BPEL4. Business Process Execution Language (BPEL) - A language for specifying business behaviors using Web services, it is a standard produced as part of the OASIS XML standards. BPEL is itself two specifications, an abstract version for describing business processes from a modeling standpoint, and an executable version that can actually perform business processes in conjunction with a BPEL processor. Like most business language specifications, BPEL is written using XML (eXtensible markup language) and is considered an orchestration language rather than a choreography language.

5. Choreography - The establishment of business rules and logic in a distributed environment where there is no central controller--typically the case when the e-commerce systems are across different companies or vendors. Compare with orchestration. Choreography is usually accomplished by building a messaging-oriented architecture.

6. Discovery - The process by which a machine determines the capabilities that a Web services provider offers. This process usually involves determining both the business objects that are exposed (typically via a Universal Description, Discovery and Integration, or UDDI, document) as well as the specific services that these objects exposed (usually using a WSDL document). Once a Web services client has this information, they can more readily build applications that use these services.

ebXML7. ebXML - Electronic business extensible markup language is a family of specifications intended to replace the EDI binary standards developed by the United Nations in the 1970s. It encompasses several standards for performing everything from messaging and discovery to handling orchestration, business object modeling and authentication.

8. Electronic Data Interchange (EDI) - The process of sending messages across a network in order to perform financial transactions. EDI systems evolved in the 1970s in order to handle e-commerce--like messages between a large corporation (such as an automobile manufacturer) and its suppliers. While the EDI standards established by the U.N. (via the UN/EDIFAC organization) involved binary formatted data, most EDI in the 2000s use XML messages and SOAP-based Web services to accomplish the same thing.

9. Federated Identity - The process of creating a way that different service providers (say a hotel and an airline) can provide a common way to share basic identity information and perform authentication across each provider's systems. A federation is a collection of distributed entities, so the federated identity is the total of all pieces of information for a given individual. Federated Identity lies at the heart of single sign-on systems, and is also used (with some difference) as the foundation for the OpenID standard.

10. Federation - Systems built on Web Services are distributed by nature; this term describes multiple independent Web services, which cooperate as a single system to external systems.

11. HTTPS/SSL - Secure HTTP (HTTPS) combines the venerable HTTP standard for Web communication with a security system built using the SSL (Secure Sockets Layer). A Web site or Web service that uses HTTPS provides a "certificate"--an electronic document--that is issued by a trust authority indicating that the site is indeed who they claim to be and that they are not involved in fraudulent activity. Once the browser receives such a certificate, then it uses the information in the certificate to encrypt the contents being sent back to the server. This provides a reasonable degree of security for handling sensitive electronic information, such as credit card numbers.
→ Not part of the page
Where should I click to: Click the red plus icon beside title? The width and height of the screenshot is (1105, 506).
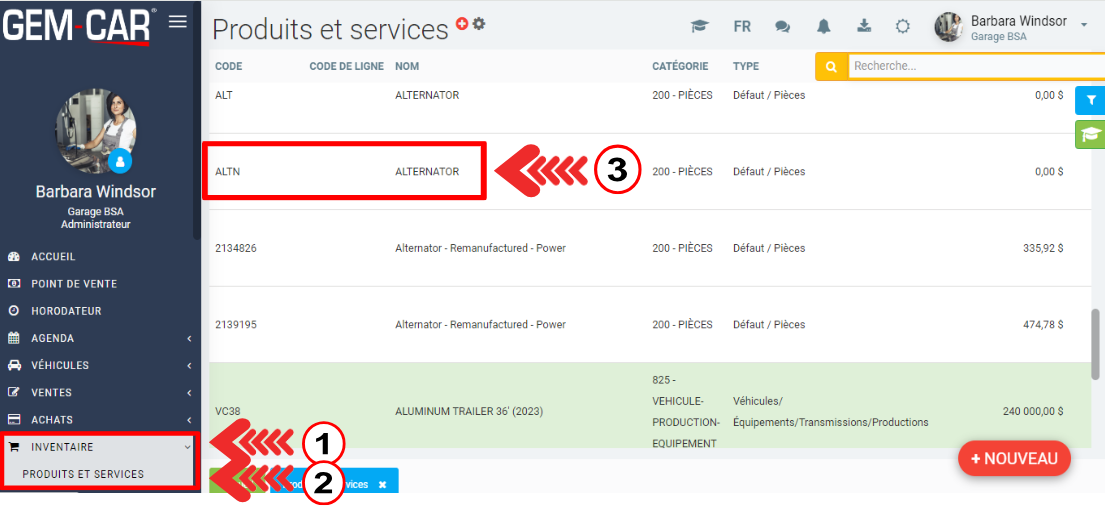pyautogui.click(x=462, y=24)
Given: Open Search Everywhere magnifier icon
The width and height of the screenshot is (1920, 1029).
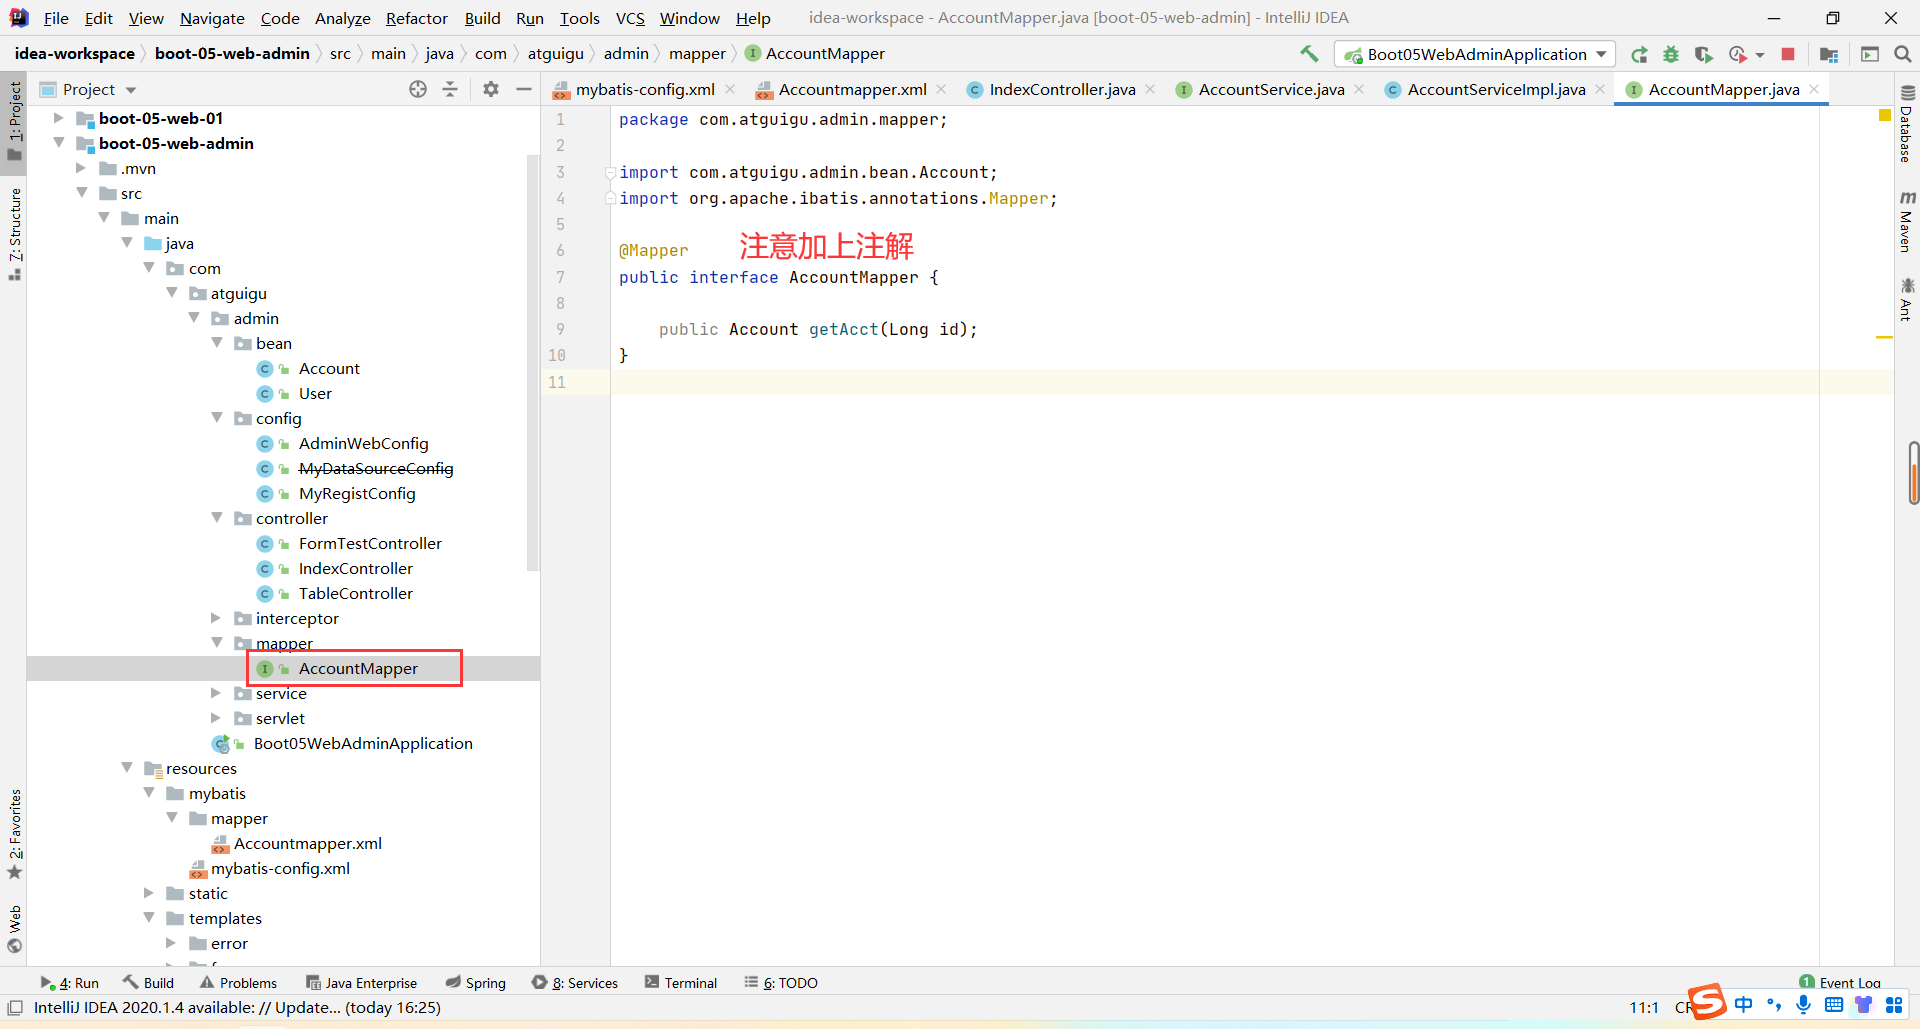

12. Long Tail - his idea states that the Internet makes it possible to capitalize upon smaller micro-markets that nonetheless in the aggregate make up a considerably larger market. Chris Anderson first proposed this in Wired magazine in 2004, though a study by Anita Elberse of Harvard Business School argues that marketing and business trends do not in fact support the long tail hypothesis.

13. Merchant Account - A line of credit extended by a bank, which accepts payment on behalf of a merchant, required to process and accept credit cards online.

14. Messaging - A messaging oriented architecture sends message packets (electronic documents) from a Web service to a queue, which then processes each message in periodic batches. Messaging architectures work better in distributed systems such as the Internet, because they don't force the participants to remain in contact with one another once the message has been sent (in computer parlance, this communication is asymmetric).

15. Orchestration - In an orchestrated architecture, a single controller (like the conductor in an orchestra) is responsible for the coordination of information flow between vendors in a network. Orchestrated systems have the advantage of being simpler to develop, but at the cost of potentially making the controller into a bottleneck. Compare with Choreography.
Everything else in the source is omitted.